### The exercise
State how many lines of the entries below contain the string "This", where case counts. Give only the number.

### Extracted records
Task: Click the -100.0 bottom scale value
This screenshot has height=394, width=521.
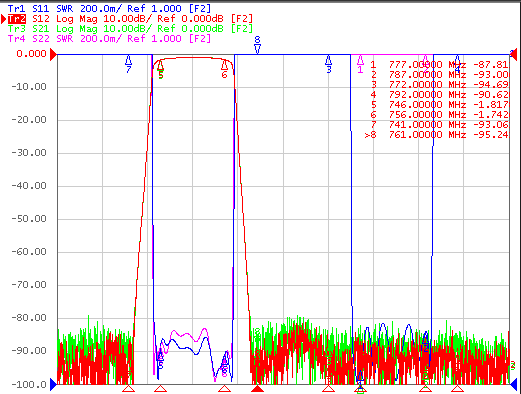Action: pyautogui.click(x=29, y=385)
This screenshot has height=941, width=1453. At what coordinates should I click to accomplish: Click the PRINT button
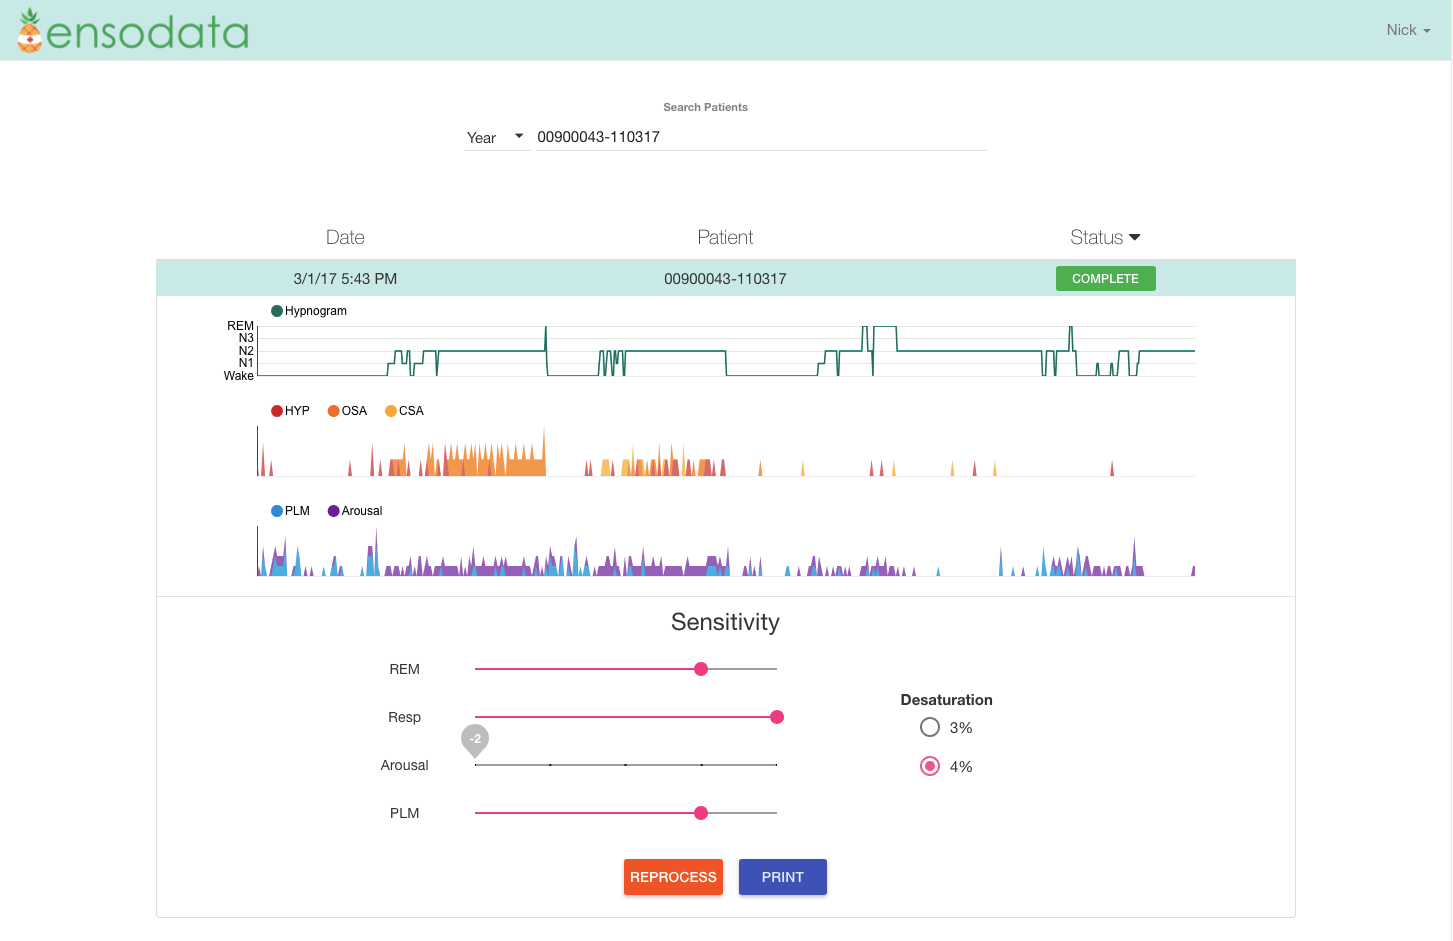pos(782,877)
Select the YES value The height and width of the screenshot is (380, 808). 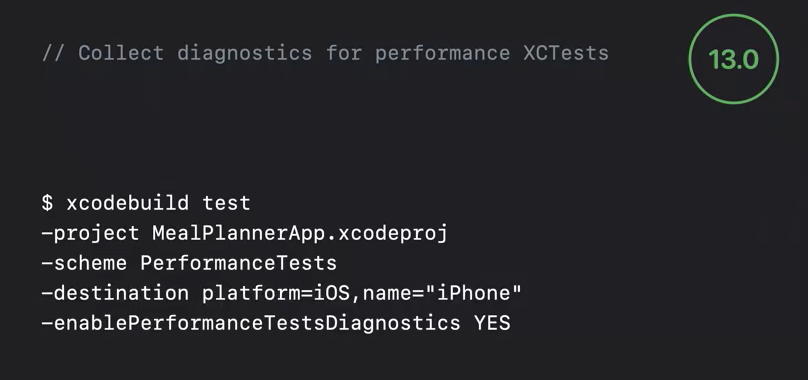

### Expected output
2